### [EXCERPTED RECORDS]
[Start of Attachment]
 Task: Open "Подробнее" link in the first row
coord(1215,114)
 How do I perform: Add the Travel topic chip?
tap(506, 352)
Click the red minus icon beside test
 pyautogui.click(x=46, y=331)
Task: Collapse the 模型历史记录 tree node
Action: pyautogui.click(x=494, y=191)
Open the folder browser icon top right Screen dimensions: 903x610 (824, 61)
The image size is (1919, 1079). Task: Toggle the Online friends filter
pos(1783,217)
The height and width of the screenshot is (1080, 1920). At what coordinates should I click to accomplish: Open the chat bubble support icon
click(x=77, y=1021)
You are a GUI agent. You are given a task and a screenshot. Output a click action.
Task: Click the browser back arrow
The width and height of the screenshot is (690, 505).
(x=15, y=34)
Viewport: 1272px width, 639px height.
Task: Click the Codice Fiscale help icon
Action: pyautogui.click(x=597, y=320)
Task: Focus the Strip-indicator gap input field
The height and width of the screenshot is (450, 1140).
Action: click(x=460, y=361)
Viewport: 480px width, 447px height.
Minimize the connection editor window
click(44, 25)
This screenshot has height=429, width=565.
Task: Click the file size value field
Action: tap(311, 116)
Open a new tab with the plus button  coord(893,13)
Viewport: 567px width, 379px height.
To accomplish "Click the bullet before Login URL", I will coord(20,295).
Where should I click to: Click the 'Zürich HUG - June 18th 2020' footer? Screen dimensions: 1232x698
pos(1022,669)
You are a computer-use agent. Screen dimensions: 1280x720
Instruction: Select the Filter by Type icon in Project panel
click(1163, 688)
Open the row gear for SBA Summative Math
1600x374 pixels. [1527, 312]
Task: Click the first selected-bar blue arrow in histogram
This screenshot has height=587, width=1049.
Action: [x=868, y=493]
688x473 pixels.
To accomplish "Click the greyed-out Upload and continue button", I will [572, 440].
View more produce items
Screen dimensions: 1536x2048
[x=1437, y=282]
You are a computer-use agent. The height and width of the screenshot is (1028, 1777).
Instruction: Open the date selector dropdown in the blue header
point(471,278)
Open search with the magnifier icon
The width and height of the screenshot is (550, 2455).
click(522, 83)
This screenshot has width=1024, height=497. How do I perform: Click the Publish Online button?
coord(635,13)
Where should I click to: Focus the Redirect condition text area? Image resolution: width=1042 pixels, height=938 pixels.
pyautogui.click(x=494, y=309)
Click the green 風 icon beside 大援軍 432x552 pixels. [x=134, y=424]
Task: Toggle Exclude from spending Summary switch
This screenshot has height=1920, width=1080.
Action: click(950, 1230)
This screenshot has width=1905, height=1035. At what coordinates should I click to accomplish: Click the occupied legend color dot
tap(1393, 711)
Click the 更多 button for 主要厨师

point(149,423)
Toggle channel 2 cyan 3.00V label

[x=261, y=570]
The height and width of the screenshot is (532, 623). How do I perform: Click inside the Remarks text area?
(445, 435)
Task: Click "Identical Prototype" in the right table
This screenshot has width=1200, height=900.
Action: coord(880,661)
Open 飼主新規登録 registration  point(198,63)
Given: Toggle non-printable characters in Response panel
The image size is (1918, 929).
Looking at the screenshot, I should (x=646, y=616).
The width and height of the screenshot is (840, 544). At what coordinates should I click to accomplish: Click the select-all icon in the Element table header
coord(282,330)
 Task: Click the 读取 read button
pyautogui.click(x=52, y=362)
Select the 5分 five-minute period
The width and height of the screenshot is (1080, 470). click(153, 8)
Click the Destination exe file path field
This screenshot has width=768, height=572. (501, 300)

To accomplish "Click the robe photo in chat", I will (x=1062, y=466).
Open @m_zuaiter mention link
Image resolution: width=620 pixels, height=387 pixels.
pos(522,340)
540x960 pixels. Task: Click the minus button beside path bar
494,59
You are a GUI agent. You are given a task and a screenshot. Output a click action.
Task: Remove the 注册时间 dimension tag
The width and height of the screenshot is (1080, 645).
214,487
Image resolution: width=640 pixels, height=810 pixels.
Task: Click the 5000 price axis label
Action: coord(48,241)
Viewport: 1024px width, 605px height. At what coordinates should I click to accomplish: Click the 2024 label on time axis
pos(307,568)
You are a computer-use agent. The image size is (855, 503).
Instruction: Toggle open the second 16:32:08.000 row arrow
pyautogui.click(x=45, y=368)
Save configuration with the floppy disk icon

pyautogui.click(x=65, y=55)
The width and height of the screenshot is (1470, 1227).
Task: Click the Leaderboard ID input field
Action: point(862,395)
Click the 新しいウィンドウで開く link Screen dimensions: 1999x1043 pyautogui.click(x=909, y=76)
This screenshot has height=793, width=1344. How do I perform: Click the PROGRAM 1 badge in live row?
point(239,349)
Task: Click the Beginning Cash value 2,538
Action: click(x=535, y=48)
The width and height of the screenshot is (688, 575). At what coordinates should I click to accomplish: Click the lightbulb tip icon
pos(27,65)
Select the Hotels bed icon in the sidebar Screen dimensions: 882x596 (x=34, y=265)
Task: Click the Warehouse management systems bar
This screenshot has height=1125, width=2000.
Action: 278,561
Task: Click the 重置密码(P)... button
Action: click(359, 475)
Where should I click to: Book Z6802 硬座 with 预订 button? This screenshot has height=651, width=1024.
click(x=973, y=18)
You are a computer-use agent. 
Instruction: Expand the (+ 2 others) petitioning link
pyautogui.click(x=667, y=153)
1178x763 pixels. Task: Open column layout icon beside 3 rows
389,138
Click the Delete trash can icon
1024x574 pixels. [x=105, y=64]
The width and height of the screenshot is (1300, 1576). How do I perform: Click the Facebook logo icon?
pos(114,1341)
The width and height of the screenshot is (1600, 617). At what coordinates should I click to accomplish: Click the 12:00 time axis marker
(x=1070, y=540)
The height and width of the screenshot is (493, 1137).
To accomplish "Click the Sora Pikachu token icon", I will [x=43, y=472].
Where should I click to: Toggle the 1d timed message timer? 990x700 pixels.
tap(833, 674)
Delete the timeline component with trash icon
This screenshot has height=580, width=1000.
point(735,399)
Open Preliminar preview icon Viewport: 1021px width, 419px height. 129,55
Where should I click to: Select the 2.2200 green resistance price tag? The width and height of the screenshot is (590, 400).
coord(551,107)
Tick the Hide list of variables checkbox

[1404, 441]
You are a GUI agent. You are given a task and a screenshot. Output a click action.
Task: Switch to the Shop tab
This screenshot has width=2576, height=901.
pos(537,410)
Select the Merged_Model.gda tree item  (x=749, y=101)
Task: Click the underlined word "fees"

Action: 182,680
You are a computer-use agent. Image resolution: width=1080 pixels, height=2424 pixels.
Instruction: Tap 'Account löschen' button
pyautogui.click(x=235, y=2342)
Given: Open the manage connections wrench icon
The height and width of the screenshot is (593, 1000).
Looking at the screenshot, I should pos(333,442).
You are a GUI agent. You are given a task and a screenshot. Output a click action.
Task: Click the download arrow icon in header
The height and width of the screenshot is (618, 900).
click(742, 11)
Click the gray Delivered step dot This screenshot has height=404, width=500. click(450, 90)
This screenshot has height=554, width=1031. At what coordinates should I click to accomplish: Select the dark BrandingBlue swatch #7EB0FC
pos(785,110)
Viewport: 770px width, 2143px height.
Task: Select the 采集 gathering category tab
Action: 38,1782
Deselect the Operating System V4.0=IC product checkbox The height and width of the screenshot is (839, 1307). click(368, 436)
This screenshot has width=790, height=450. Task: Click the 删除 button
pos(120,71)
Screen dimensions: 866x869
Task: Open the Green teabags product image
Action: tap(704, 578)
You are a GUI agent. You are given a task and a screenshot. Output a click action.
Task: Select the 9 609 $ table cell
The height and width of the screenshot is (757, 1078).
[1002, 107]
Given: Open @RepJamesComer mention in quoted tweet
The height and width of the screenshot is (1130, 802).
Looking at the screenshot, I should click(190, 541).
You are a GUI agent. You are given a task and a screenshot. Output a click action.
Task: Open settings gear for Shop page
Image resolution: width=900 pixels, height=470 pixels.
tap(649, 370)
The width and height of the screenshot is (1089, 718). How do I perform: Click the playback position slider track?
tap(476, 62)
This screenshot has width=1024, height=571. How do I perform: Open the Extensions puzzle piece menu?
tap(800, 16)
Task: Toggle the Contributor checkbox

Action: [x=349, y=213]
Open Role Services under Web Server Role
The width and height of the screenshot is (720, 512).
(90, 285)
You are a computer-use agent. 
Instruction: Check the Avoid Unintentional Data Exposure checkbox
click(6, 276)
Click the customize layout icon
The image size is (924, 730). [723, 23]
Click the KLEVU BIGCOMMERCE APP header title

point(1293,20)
[End of Attachment]
### [EXERCISE DIRECTIONS]
Every line of the listing that includes the word "computer" forms the answer.

### [SOLUTION BELOW]
You are a computer-use agent. Screen dimensions: 1280x720
You are a computer-use agent. The height and width of the screenshot is (1028, 1777).
You are a computer-use agent. The image size is (855, 503).
You are a computer-use agent. 
You are a computer-use agent. Image resolution: width=1080 pixels, height=2424 pixels.
You are a computer-use agent. 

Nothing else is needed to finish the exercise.